Bea: It is great to speak with you again, Shad! Can you start with a quick recap of our conversation last week?
Shad: Sure, Bea! I enjoyed our chat last week as we began the discussion of growing your wealth. For starters, we talked about taking care of two areas before we can start our investing conversation: debt management and an emergency fund. It is important to have your debt in order – ensure that you’re not carrying credit card balances from month to month and paying high interest on those cards. In addition, we discussed the importance of establishing an emergency fund – keeping money in a safe account (banks savings or money market account) that can cover unexpected expenses.
Bea: Ok, so what is next?
Shad: Next, it normally makes sense to look ahead over the next few years to see if you have any big spending items on the horizon. For example, you may be buying a house and need a down payment. Or you may have an upcoming medical procedure that you need to have cash for. Consider setting aside an amount of money in a safe investment for these big spending items. The important point here is to ensure you protect those funds in your portfolio so you don’t have the risk of selling investments (stocks or bonds) during a period where the market has declined.
At this point, it is a good idea to review your monthly budget to see how much you can set aside for savings and investing for the long term. Even if it is a small amount each month, the important point is to start saving and try to increase your savings rate over time.
From here, we can move toward our investing discussion. I would like to break the conversation into different stages in life. Today I will cover younger adults who are working and starting to build their wealth. When I speak with millennials, I always tell them to save the maximum theycan in tax-advantaged retirement accounts and make sure they understand their investment allocation.
By retirement accounts, I am referring to retirement plans offered through your work (401(k)) and Individual Retirement Accounts (IRA).
Does your Employer offer a 401(k) plan? Check with your Human Resources Department to see if a retirement plan is offered (most large employers offer a plan). If so, ask if there is an employer match – meaning your contributions are matched by the employer dollar for dollar up
to a certain limit.

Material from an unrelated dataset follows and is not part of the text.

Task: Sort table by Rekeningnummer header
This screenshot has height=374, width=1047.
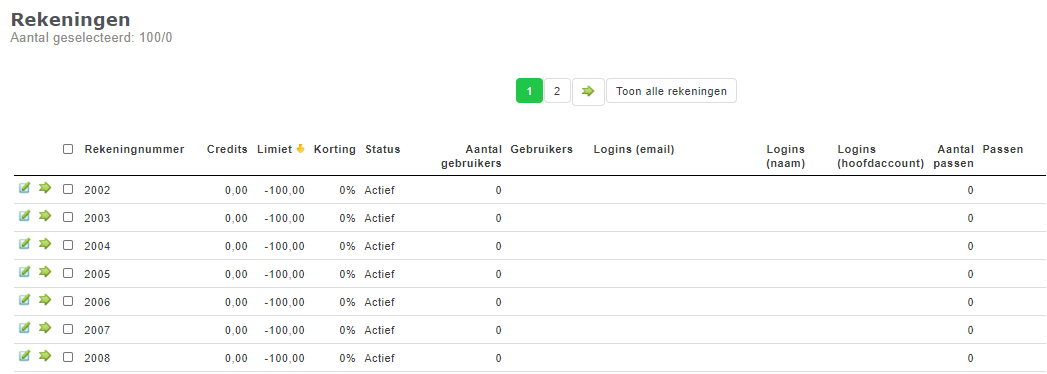Action: [x=134, y=150]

In most cases, contributing (at a minimum) up to the employer match is a good starting point for investing for the long-term and building wealth. If you can contribute beyond the employer match, that is great.
Bea: What is the maximum amount you can contribute to a 401(k) per year?
Shad: For 2021, employees can contribute up to $19,500 in their 401(k) for the year. If you are age 50 and older, you can contribute an additional $6,500 per year in “catch -up” contributions.
Bea: So now that they are contributing to their 401(k), how do you select their investments?
Shad: Let’s continue our conversation next week with this very topic!
Thank you Shad! I know it may be hard for some to envision a budget where you can actually save. Set a small goal, while you are consolidating debt, and creating your budget. Factor in cooking meals, instead of eating out to help save, coupon, shop store brands, and watch your money grow.